As printing developed, printers had to figure out how to make it work. It started as great chunks of text, which isn’t necessarily inviting to the eye, even if the letters individually are beautiful. So the exhibit includes an example of a work by Maimonides with large blocks of blank space on each page. That was for the printer to retrofit with art or for the owner to fill in manually, should they decide to do so.

Another work by Maimonides includes a portrait of Shabbatai Tzvi, the false messiah whose charisma put him at the center of a passionate cult, on the frontispiece. It could have been there because the printer or editor was a Sabbatean, a cultist, but it also could have been a shrewd piece of marketing, because “about two-thirds of the Jewish world believed that he was the messiah,” Mr. Hartman said.

“That’s a piece of Jewish history that comes alive in this very, very rare book. The year after it was printed, he was exposed as a charlatan, and almost all the books were burned.”

The end of the exhibit begins with early modernity and goes on till today. “The modern period is where things open up,” Dr. Sclar said. “Things are refracted into separate distinct identities. Everyone can look to Maimonides to find something meaningful, and there are a multiplicity of Maimonides.”

In the end, the exhibit is less about Moshe ben Maimon than it is about the world in which he lived, the Jewish world as it developed after he died, and the way that his work and his memory changed in reaction to the outside world, as it influenced that world. It’s less about Maimonides’s content than his context, but it encourages interest in what he wrote as well as how what he wrote looks.

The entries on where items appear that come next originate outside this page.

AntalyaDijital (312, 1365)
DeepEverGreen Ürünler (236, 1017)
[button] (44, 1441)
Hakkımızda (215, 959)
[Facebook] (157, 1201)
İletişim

Or, as Dr. Sclar put it, “We don’t know the names of the vast majority of people who have ever lived. We don’t know anything about them. We can understand ourselves in that vein. Most of us are not going to be remembered.”

But the Rambam, Moshe ben Maimon, still is remembered, almost a millennium on.

Dr. Sclar wrote a catalog for the exhibit; it’s called “The Golden Path: Maimonides Across Eight Centuries,” and it’s available on Amazon.

The exhibit will be open until December 31. The museum is in the Center for Jewish History at 15 West 16th Street in Manhattan. The website is www.yu.edu/golden-path.